Мне не было резона мешкать в пути. В поясе, собственноручно изготовленном моим хозяином, были зашиты золотые монеты. Поездов в те дни было мало, шли они медленно, удобств практически никаких, а я, как вы понимаете, ехал самым дешевым классом. Тем не менее, никакие слова не могут передать интерес и волнение, которое я испытывал на каждом этапе путешествия: вот скрылись из глаз берега Англии, мы в открытом море; вот я сошел на берег в Гамбурге, вокруг слышна иностранная речь, мелькают чужие лица; что за странные привычки у моих соседей по дилижансу, направляющемуся в Любек; сколько шума и интереса вызывает каждый новый попутчик! Я сидел тихо и молча наблюдал за происходящим со своего углового места в дилижансе. Мне не давала покоя мысль о поясе под рубашкой. Спал я урывками.
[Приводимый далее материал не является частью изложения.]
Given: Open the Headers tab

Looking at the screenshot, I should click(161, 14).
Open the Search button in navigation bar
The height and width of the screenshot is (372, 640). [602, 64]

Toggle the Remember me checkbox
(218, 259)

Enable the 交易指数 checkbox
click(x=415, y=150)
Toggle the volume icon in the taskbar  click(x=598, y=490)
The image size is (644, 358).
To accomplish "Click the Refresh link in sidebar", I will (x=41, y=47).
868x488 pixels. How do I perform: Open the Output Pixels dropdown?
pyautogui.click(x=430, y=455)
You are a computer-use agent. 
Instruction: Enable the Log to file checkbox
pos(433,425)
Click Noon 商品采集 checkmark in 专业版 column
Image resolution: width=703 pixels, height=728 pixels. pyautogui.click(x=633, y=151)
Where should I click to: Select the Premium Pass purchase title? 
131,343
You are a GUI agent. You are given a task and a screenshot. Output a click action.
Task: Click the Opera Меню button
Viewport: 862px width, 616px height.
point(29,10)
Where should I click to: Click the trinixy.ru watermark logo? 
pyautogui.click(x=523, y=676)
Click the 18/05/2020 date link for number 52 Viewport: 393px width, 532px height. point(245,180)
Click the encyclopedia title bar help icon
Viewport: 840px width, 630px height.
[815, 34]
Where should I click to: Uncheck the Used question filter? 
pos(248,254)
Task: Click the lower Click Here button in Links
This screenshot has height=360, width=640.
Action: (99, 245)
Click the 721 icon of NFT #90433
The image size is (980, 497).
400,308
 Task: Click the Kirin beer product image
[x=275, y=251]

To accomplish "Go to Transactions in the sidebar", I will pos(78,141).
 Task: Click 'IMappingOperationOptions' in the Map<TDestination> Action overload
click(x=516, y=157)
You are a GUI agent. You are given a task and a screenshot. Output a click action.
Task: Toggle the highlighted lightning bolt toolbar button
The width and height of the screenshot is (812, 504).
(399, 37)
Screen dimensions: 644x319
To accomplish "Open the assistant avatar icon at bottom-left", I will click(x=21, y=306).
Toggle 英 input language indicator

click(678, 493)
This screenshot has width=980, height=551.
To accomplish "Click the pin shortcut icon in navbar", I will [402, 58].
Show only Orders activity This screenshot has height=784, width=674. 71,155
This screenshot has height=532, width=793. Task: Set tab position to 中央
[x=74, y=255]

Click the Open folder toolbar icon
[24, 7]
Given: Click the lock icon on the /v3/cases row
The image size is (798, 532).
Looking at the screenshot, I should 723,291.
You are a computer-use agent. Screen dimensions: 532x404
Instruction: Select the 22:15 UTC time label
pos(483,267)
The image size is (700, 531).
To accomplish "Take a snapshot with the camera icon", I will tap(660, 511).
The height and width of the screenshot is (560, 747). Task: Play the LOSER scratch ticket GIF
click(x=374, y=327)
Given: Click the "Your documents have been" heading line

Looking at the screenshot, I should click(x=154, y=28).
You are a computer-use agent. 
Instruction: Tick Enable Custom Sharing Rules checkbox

Наконец, добрались до Любека, и здесь я сел на судно, курсирующее вдоль берега, и очутился в Данциге, а оттуда отправился на лодке вверх по Висле. Дальше водный путь был закрыт; верховье реки замерзло. Последнюю часть пути я проделал на санях, запряженных маленькими мохнатыми пони. В Варшаве стоял жуткий холод; накануне выпал снег, и накрытые белым пушистым одеялом дома и улицы, казалось, сошли с картинок книги волшебных сказок. Впрочем, мне было не до сказок; действительность оказалась куда страшней. Я пошел на городскую площадь, чтоб найти дилижанс до города N, где жила мать мистера Кляйна, а там собралась огромная толпа. Мне стало интересно, и я решил подождать вместе со всеми. Вдруг людская волна всколыхнулась, поднялся ропот, и я увидел, как на противоположной стороне площади появился вооруженный конный отряд с пиками наперевес и ружьями за спиной. За ними следовала повозка, запряженная четверкой лошадей, с двумя вооруженными всадниками по сторонам; замыкали процессию два пеших солдата с ружьями. На повозке был установлен помост, и на этом помосте, на скамье, сидел осужденный, — бедный, несчастный, всеми отверженный. На нем были шапка и шинель, вокруг шеи на веревке болталась дощечка с надписью, сделанной черными буквами. Я не мог разобрать надпись, а спросить окружавших меня людей не решался. Да и так все было ясно: солдаты вели на виселицу осужденного преступника. Из толпы раздались злые выкрики и насмешки, но заключенный не обратил на них внимания. С холодного свинцового неба падали редкие снежинки; среди общего молчания процессия двигалась вперед по свежевыпавшему снегу.